▶ **Lista de tarefas**
**a.** Resuma em duas frases o trecho sobre o movimento Occupy.
**b.** Indique todas as cidades citadas pelo nome no trecho sobre o movimento Occupy.
**c.** Transcreva do trecho sobre o movimento Occupy a parte que começa nas palavras "Não pretendo escrever" e termina depois de "mando do prefeito.".

▶ **Trecho do documento**
========

Não pretendo escrever sobre política no caderno Mercado, o assunto é um pouco irritante, mas desde 17 de setembro pessoas protestavam e acampavam numa praça perto de Wall Street, Nova York, rua símbolo do poder econômico dos Estados Unidos. A história é cheia de contradições, a começar pelo fato de essa praça, Zuccotti Park, não ser pública, e de seu dono ter decidido deixar a manifestação rolar, no começo, a despeito do que a polícia fez nesta semana a mando do prefeito.
O inverno está chegando aqui nos EUA. Até já nevou em Nova York, mas o protesto continua. Não só continua como aumenta e se espalhou por centenas de outras cidades do país, como San Francisco e sua vizinha Oakland, onde dois jovens veteranos da Guerra do Iraque foram feridos pela polícia em tentativa de desocupação. Que ironia. O Occupy chegou também a universidades como a da Califórnia e a mítica Harvard, na Costa Leste, onde só se pode entrar no acampamento com carteirinha! E o movimento ainda transbordou as fronteiras dos EUA e pipocou em outros países, chegando à velha Europa e até mesmo ao emergente Brasil, como se sabe.

========

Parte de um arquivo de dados
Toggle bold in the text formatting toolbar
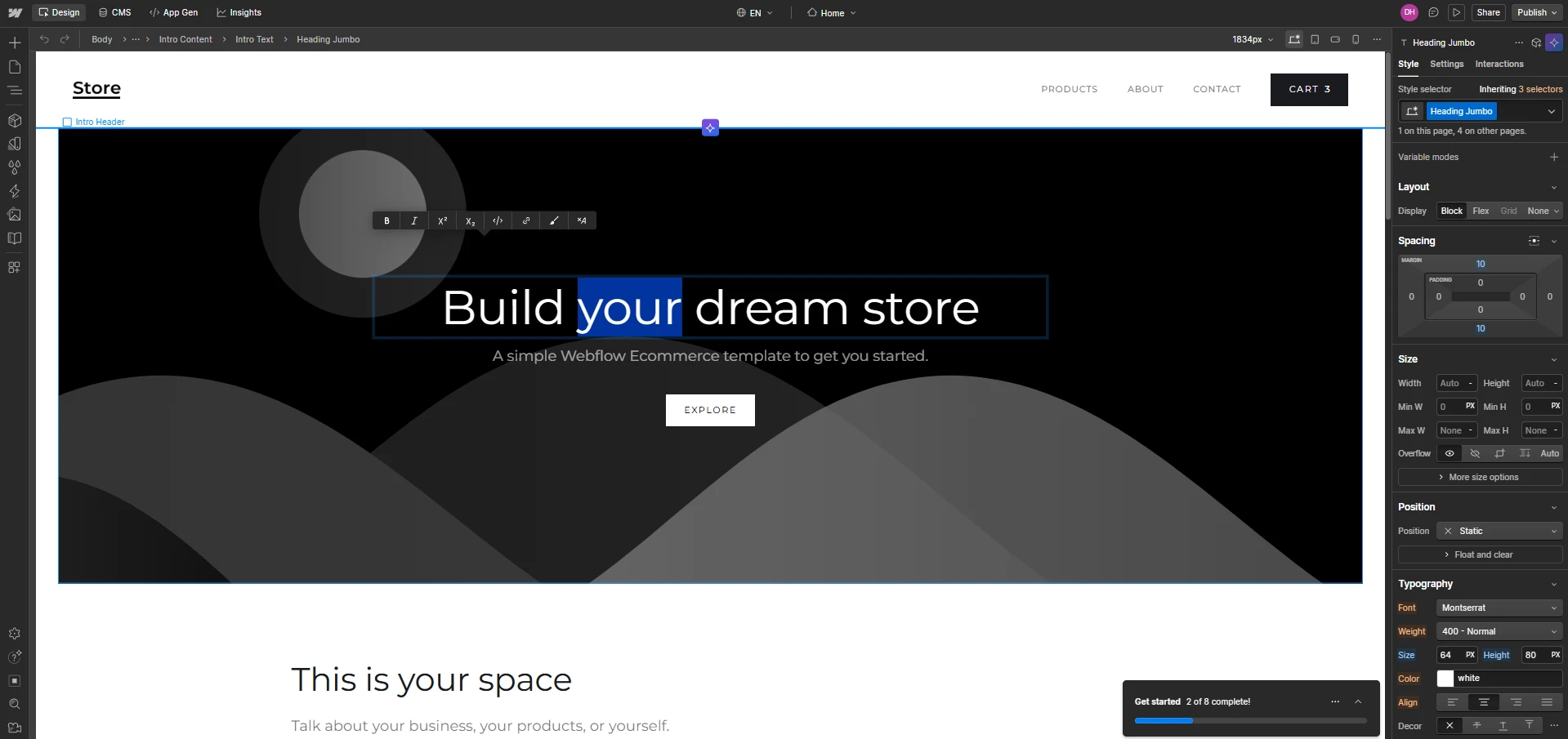 (386, 220)
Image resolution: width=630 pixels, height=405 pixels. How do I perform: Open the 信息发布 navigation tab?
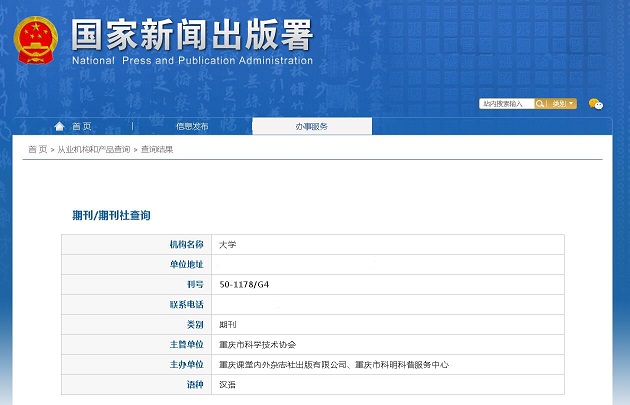coord(192,126)
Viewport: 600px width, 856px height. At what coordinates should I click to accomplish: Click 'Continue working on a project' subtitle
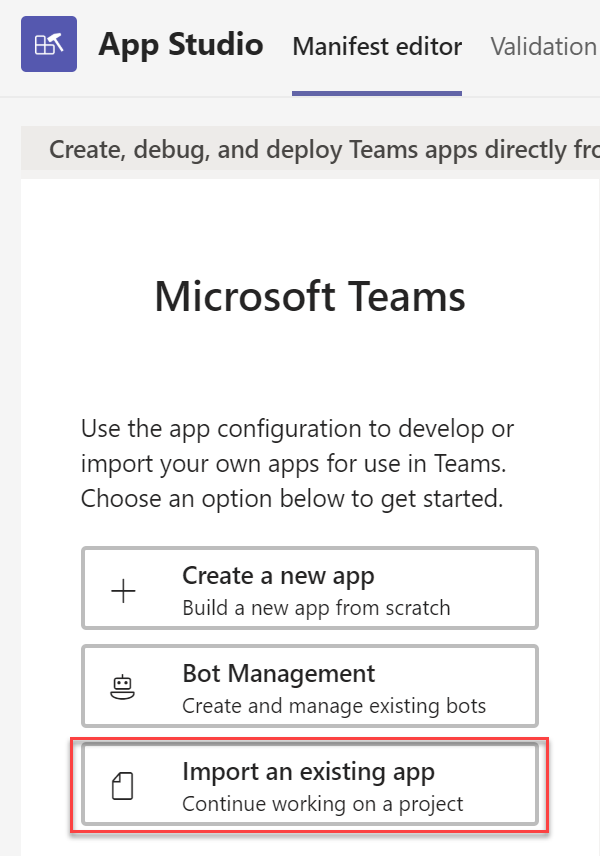(323, 803)
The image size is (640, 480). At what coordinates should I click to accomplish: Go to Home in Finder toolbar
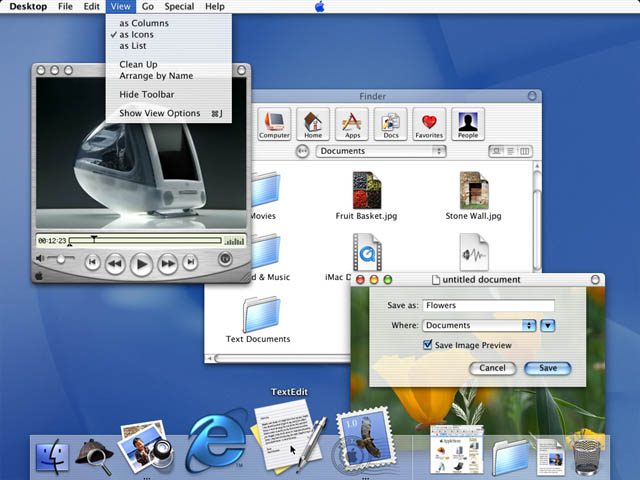click(313, 123)
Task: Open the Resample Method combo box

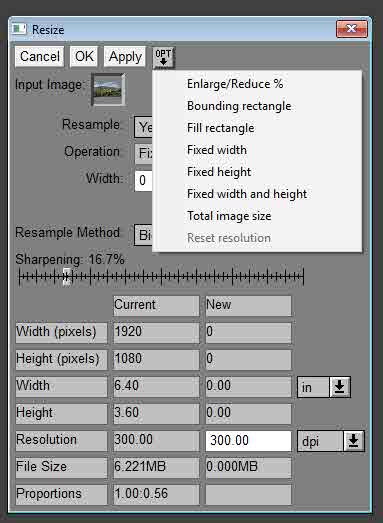Action: (x=143, y=235)
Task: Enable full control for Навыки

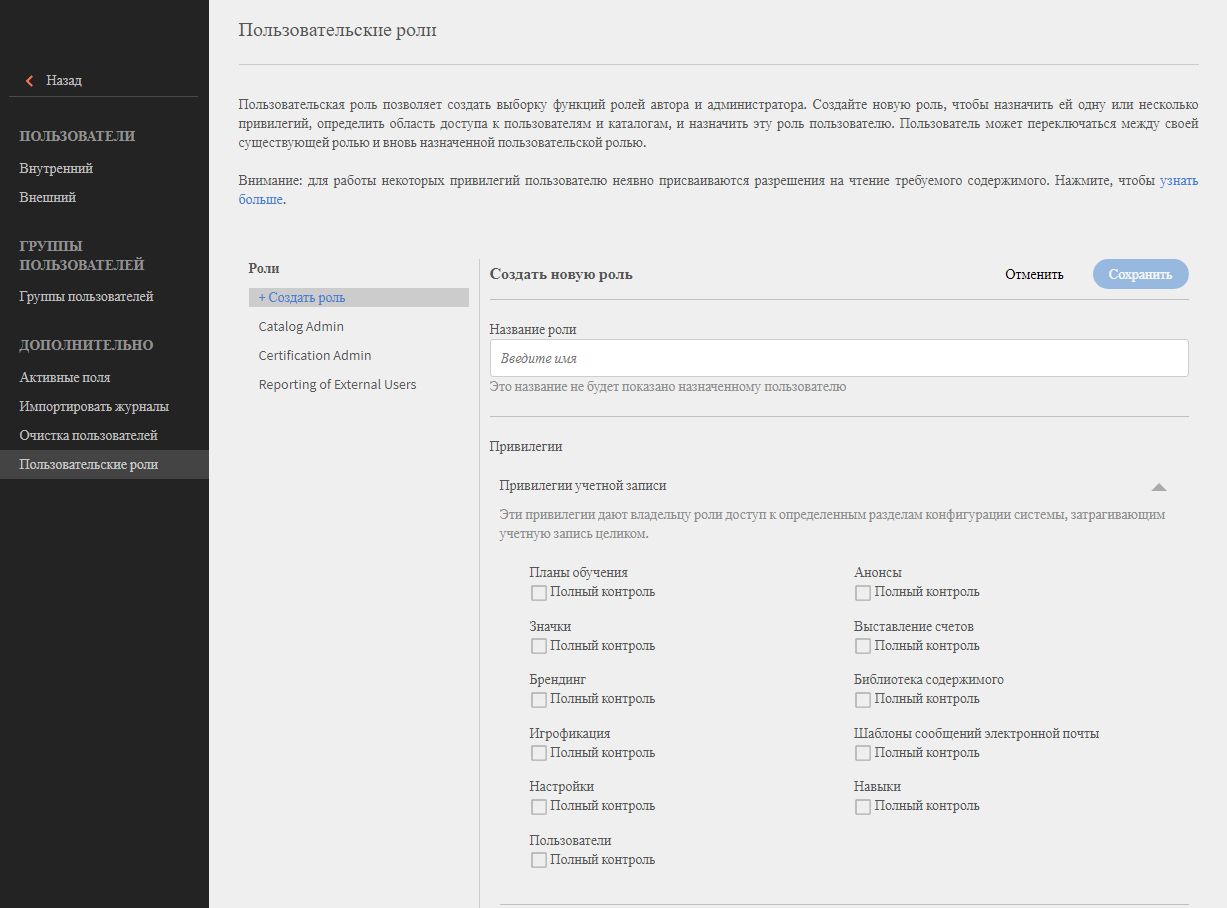Action: click(x=863, y=807)
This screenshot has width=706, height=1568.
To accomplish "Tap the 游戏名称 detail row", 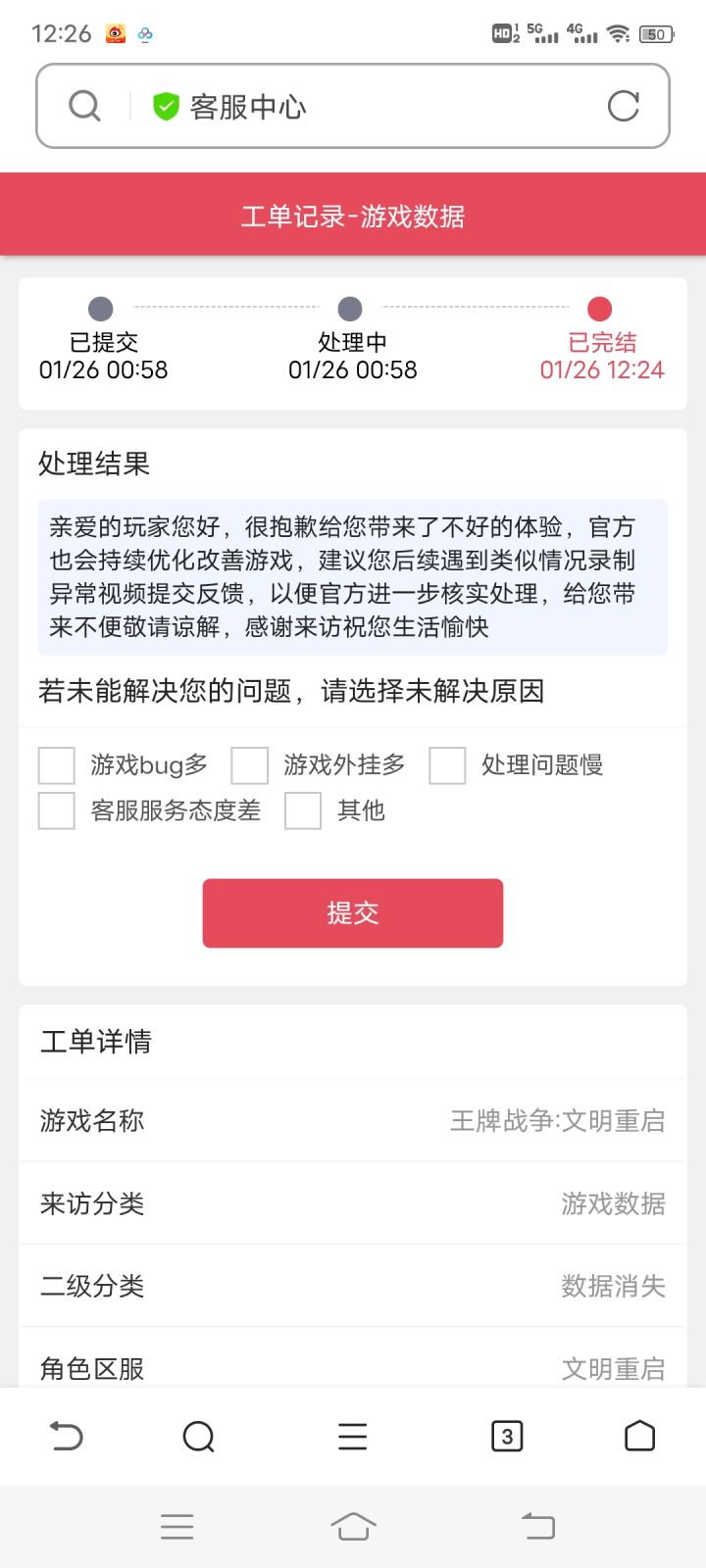I will point(353,1120).
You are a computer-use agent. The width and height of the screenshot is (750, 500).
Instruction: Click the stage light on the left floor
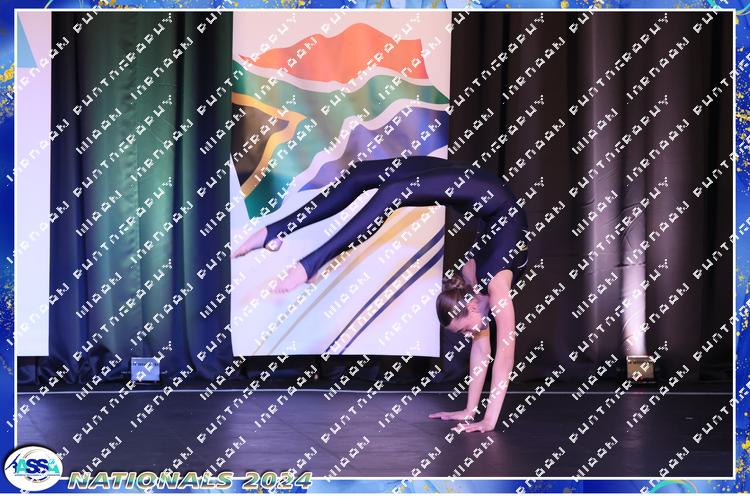click(144, 368)
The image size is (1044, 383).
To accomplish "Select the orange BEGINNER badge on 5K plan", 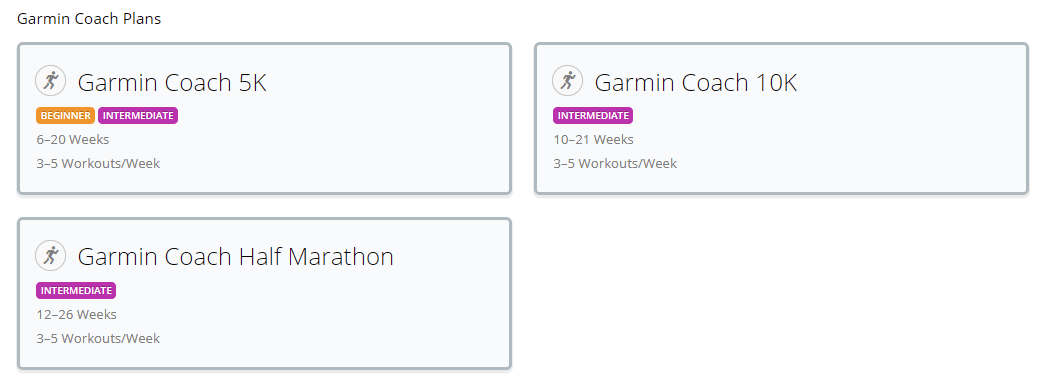I will pos(65,115).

========

▶ **Respostas por tarefa**
**a.** Desde 17 de setembro, manifestantes protestam e acampam no Zuccotti Park, uma praça que não é pública, perto de Wall Street, em Nova York, e cujo dono deixou a manifestação acontecer no começo. Mesmo com a chegada do inverno, o protesto continua e cresce: espalhou-se por centenas de cidades dos EUA e por universidades e chegou a outros países, como os da Europa e o Brasil.

**b.** Nova York, San Francisco, Oakland

**c.**
Não pretendo escrever sobre política no caderno Mercado, o assunto é um pouco irritante, mas desde 17 de setembro pessoas protestavam e acampavam numa praça perto de Wall Street, Nova York, rua símbolo do poder econômico dos Estados Unidos. A história é cheia de contradições, a começar pelo fato de essa praça, Zuccotti Park, não ser pública, e de seu dono ter decidido deixar a manifestação rolar, no começo, a despeito do que a polícia fez nesta semana a mando do prefeito.